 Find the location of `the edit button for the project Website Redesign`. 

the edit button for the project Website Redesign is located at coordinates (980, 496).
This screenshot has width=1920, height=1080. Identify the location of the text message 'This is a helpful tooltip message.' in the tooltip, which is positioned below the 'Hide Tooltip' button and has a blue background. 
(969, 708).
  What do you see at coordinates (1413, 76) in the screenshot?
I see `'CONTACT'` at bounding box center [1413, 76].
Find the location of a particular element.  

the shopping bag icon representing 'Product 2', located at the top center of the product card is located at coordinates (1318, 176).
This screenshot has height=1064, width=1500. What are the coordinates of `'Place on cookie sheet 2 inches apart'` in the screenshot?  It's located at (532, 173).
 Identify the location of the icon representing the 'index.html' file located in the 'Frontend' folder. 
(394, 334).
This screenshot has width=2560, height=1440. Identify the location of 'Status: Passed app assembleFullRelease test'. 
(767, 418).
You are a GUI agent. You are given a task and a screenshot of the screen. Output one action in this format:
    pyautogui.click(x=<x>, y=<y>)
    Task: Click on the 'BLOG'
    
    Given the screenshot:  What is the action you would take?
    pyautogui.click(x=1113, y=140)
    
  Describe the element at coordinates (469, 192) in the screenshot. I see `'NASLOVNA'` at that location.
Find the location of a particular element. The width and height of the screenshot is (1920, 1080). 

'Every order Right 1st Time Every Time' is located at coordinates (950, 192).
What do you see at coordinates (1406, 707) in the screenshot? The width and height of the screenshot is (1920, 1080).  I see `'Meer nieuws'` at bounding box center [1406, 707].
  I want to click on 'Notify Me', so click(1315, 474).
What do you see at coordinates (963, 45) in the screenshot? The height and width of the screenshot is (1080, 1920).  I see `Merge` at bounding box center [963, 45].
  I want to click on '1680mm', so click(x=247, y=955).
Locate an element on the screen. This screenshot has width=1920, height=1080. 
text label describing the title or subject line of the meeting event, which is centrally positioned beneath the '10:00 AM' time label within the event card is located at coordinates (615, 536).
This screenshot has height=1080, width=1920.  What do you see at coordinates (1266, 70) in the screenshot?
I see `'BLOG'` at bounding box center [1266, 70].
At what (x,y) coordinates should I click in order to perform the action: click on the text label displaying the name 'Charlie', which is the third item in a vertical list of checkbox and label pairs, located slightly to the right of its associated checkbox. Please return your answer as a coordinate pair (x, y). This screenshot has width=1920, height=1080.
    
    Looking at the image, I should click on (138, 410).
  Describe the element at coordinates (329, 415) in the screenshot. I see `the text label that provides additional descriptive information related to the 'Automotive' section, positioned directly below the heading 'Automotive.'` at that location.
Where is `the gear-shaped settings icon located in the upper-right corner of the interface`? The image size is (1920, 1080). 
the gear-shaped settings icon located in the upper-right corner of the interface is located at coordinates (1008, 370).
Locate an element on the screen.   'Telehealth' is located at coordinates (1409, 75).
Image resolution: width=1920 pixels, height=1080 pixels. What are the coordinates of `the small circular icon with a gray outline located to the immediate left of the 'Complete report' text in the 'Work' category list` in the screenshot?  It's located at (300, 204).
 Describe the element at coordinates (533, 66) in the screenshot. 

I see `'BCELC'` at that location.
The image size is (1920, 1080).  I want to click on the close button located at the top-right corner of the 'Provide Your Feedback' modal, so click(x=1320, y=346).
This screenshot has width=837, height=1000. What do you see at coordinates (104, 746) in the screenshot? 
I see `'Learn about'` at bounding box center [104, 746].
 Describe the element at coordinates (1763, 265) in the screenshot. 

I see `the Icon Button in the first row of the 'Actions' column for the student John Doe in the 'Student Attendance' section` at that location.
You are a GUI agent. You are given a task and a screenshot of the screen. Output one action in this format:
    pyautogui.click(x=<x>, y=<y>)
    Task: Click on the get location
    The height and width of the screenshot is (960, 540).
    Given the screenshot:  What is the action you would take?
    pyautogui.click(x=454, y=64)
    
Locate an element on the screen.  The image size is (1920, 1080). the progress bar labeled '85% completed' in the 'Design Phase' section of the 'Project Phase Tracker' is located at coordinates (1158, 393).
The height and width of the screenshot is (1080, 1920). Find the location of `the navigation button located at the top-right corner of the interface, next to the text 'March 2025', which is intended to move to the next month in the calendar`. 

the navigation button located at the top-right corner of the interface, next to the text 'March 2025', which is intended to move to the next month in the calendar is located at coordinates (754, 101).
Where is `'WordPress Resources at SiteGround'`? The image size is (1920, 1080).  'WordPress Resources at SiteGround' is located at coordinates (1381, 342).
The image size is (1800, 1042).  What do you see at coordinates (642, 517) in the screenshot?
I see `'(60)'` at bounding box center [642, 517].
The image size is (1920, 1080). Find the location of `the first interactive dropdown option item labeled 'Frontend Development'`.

....................

Problem details
Write out the lines above as a JSON list of strings, with one string per line. Leave out the blank lines.

The completed task
[
  " Find the location of `the edit button for the project Website Redesign`. ",
  "the edit button for the project Website Redesign is located at coordinates (980, 496).",
  "This screenshot has width=1920, height=1080. Identify the location of the text message 'This is a helpful tooltip message.' in the tooltip, which is positioned below the 'Hide Tooltip' button and has a blue background. ",
  "(969, 708).",
  "  What do you see at coordinates (1413, 76) in the screenshot?",
  "I see `'CONTACT'` at bounding box center [1413, 76].",
  "Find the location of a particular element.  ",
  "the shopping bag icon representing 'Product 2', located at the top center of the product card is located at coordinates (1318, 176).",
  "This screenshot has height=1064, width=1500. What are the coordinates of `'Place on cookie sheet 2 inches apart'` in the screenshot?  It's located at (532, 173).",
  " Identify the location of the icon representing the 'index.html' file located in the 'Frontend' folder. ",
  "(394, 334).",
  "This screenshot has width=2560, height=1440. Identify the location of 'Status: Passed app assembleFullRelease test'. ",
  "(767, 418).",
  "You are a GUI agent. You are given a task and a screenshot of the screen. Output one action in this format:",
  "    pyautogui.click(x=<x>, y=<y>)",
  "    Task: Click on the 'BLOG'",
  "    Given the screenshot:  What is the action you would take?",
  "    pyautogui.click(x=1113, y=140)",
  "  Describe the element at coordinates (469, 192) in the screenshot. I see `'NASLOVNA'` at that location.",
  "Find the location of a particular element. The width and height of the screenshot is (1920, 1080). ",
  "'Every order Right 1st Time Every Time' is located at coordinates (950, 192).",
  "What do you see at coordinates (1406, 707) in the screenshot? The width and height of the screenshot is (1920, 1080).  I see `'Meer nieuws'` at bounding box center [1406, 707].",
  "  I want to click on 'Notify Me', so click(1315, 474).",
  "What do you see at coordinates (963, 45) in the screenshot? The height and width of the screenshot is (1080, 1920).  I see `Merge` at bounding box center [963, 45].",
  "  I want to click on '1680mm', so click(x=247, y=955).",
  "Locate an element on the screen. This screenshot has width=1920, height=1080. ",
  "text label describing the title or subject line of the meeting event, which is centrally positioned beneath the '10:00 AM' time label within the event card is located at coordinates (615, 536).",
  "This screenshot has height=1080, width=1920.  What do you see at coordinates (1266, 70) in the screenshot?",
  "I see `'BLOG'` at bounding box center [1266, 70].",
  "At what (x,y) coordinates should I click in order to perform the action: click on the text label displaying the name 'Charlie', which is the third item in a vertical list of checkbox and label pairs, located slightly to the right of its associated checkbox. Please return your answer as a coordinate pair (x, y). This screenshot has width=1920, height=1080.",
  "    Looking at the image, I should click on (138, 410).",
  "  Describe the element at coordinates (329, 415) in the screenshot. I see `the text label that provides additional descriptive information related to the 'Automotive' section, positioned directly below the heading 'Automotive.'` at that location.",
  "Where is `the gear-shaped settings icon located in the upper-right corner of the interface`? The image size is (1920, 1080). ",
  "the gear-shaped settings icon located in the upper-right corner of the interface is located at coordinates (1008, 370).",
  "Locate an element on the screen.   'Telehealth' is located at coordinates (1409, 75).",
  "Image resolution: width=1920 pixels, height=1080 pixels. What are the coordinates of `the small circular icon with a gray outline located to the immediate left of the 'Complete report' text in the 'Work' category list` in the screenshot?  It's located at (300, 204).",
  " Describe the element at coordinates (533, 66) in the screenshot. ",
  "I see `'BCELC'` at that location.",
  "The image size is (1920, 1080).  I want to click on the close button located at the top-right corner of the 'Provide Your Feedback' modal, so click(x=1320, y=346).",
  "This screenshot has width=837, height=1000. What do you see at coordinates (104, 746) in the screenshot? ",
  "I see `'Learn about'` at bounding box center [104, 746].",
  " Describe the element at coordinates (1763, 265) in the screenshot. ",
  "I see `the Icon Button in the first row of the 'Actions' column for the student John Doe in the 'Student Attendance' section` at that location.",
  "You are a GUI agent. You are given a task and a screenshot of the screen. Output one action in this format:",
  "    pyautogui.click(x=<x>, y=<y>)",
  "    Task: Click on the get location",
  "    The height and width of the screenshot is (960, 540).",
  "    Given the screenshot:  What is the action you would take?",
  "    pyautogui.click(x=454, y=64)",
  "Locate an element on the screen.  The image size is (1920, 1080). the progress bar labeled '85% completed' in the 'Design Phase' section of the 'Project Phase Tracker' is located at coordinates (1158, 393).",
  "The height and width of the screenshot is (1080, 1920). Find the location of `the navigation button located at the top-right corner of the interface, next to the text 'March 2025', which is intended to move to the next month in the calendar`. ",
  "the navigation button located at the top-right corner of the interface, next to the text 'March 2025', which is intended to move to the next month in the calendar is located at coordinates (754, 101).",
  "Where is `'WordPress Resources at SiteGround'`? The image size is (1920, 1080).  'WordPress Resources at SiteGround' is located at coordinates (1381, 342).",
  "The image size is (1800, 1042).  What do you see at coordinates (642, 517) in the screenshot?",
  "I see `'(60)'` at bounding box center [642, 517].",
  "The image size is (1920, 1080). Find the location of `the first interactive dropdown option item labeled 'Frontend Development'`."
]